4. When it's your turn to act, if opponents are slightly reaching toward their chips or even moving their hands almost imperceptibly in that direction, they're trying to discourage your bet. This gives you the opportunity to profitably bet medium-strong hands you might otherwise have checked.

Mike Caro - author of Caro's Book of Tells: The Body Language of Poker

"A player gains an advantage if he observes and understands the meaning of another player's tell, particularly if the poker tell is unconscious and reliable. Sometimes a player may even fake a tell, hoping to induce his opponents to make poor judgments in response to the false poker tell. After all, poker is a game of deception. The general rule is that weakness usually means strength, and strength usually means weakness. But, you must decide how much weight to give a tell at any given moment. If you make learning tells fun, it will be an ever-changing, exciting part of your poker arsenal."

David Sasseman - Creator of Pokerology

"Many think that nervousness is a sign of a weak hand. If the nervousness is in fact an act, then all too often the player is holding a monster. Imitations of real nervousness are done badly. It is usually greatly exaggerated and you can easily detect when someone is really nervous. Should an opponent act nervous in a critical game situation, this is usually an indication of a strong hand.

A player's breathing pattern can be a very meaningful tell. His breathing changes are almost never intentional. The closer you are to the player, the better this tell will work for you. Shallow breathing, or an attempt to avoid breathing loudly is a sign of a weak hand.
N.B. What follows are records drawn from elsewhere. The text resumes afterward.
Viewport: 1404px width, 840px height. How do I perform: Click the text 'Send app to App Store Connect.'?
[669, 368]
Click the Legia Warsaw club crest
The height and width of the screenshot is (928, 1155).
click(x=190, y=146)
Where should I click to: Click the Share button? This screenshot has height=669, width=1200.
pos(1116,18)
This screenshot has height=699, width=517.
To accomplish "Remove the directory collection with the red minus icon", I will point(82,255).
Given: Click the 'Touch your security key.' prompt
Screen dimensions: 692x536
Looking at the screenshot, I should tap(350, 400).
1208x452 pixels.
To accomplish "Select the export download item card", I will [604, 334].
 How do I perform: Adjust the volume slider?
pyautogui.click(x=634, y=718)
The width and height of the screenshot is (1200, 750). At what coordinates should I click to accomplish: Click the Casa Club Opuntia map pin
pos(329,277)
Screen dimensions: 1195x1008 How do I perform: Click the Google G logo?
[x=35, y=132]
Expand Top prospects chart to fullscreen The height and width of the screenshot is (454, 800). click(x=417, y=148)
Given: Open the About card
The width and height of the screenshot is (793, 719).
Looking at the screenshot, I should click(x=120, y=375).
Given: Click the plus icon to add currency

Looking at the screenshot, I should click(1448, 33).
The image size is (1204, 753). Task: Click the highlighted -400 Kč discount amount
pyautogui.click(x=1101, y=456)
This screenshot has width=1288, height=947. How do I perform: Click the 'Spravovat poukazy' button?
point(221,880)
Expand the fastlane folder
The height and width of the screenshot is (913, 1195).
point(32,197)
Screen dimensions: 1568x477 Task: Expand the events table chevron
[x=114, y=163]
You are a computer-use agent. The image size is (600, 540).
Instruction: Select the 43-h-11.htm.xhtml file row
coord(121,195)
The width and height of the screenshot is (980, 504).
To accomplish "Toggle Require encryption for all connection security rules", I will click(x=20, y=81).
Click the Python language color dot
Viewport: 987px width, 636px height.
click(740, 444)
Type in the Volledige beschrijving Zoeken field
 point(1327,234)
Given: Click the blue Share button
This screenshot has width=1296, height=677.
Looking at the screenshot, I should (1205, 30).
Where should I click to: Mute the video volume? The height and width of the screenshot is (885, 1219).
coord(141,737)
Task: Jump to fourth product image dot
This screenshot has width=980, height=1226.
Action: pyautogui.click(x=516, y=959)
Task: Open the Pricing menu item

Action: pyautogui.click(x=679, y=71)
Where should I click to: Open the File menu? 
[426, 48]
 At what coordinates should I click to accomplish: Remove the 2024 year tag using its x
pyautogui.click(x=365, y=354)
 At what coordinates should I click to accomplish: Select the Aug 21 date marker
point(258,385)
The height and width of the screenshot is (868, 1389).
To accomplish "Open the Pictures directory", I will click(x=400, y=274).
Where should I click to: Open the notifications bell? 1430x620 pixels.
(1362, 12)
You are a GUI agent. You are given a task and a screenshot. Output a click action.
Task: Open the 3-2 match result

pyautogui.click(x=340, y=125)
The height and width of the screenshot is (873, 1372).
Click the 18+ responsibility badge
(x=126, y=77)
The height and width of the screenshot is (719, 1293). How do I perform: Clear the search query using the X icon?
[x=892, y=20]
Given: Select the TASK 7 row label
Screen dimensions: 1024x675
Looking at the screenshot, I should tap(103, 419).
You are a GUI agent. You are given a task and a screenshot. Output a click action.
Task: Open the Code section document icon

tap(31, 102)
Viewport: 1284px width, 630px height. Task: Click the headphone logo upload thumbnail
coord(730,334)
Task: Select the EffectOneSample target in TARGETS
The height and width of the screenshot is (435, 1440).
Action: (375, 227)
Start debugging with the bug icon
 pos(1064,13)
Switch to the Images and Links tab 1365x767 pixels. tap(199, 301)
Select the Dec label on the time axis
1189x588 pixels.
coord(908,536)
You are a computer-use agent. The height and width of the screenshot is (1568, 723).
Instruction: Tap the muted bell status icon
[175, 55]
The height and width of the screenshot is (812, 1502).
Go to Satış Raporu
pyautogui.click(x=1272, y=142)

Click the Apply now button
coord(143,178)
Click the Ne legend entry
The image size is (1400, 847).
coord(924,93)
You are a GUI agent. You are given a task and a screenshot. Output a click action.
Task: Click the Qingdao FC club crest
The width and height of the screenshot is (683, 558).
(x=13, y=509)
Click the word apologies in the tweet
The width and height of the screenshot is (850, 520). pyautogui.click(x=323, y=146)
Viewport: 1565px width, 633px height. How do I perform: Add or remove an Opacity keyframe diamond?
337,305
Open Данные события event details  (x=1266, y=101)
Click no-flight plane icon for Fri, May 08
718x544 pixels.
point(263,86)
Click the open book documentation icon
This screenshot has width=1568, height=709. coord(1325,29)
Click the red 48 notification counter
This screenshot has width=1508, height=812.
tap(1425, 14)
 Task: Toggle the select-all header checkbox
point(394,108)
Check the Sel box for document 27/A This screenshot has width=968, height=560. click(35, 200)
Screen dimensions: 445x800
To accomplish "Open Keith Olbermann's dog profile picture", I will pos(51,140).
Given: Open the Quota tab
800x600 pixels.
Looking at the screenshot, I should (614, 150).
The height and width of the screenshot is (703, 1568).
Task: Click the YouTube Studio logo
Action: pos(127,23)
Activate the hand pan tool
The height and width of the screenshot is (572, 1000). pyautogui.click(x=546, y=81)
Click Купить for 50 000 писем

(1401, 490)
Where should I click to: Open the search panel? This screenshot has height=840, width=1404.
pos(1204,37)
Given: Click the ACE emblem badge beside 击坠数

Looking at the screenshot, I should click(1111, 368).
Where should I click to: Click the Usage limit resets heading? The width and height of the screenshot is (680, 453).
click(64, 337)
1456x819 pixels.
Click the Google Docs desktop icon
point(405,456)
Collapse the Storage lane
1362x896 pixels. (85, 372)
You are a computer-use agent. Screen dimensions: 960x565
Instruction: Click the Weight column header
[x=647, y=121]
This is probably the most valuable unconscious tell. If a player quickly looks at his chips then looks away, he probably wants to bet. Alternately, he might also take a quick look at his opponent's chips. It is important that he does not feel he's being under observation.

Particularly for beginners, this is a reliable tell. The tell here is an unconscious one, brief look at the player's own cards. If, for example, the flop brings 3 hearts and the player looks at his cards, it is unlikely he has the flush.

This is because with an off-suit hand, a beginner usually takes no notice of the suits at first glance. Only with a suited hand will they remember the suit. Thus you can often assume here that they have at most one heart."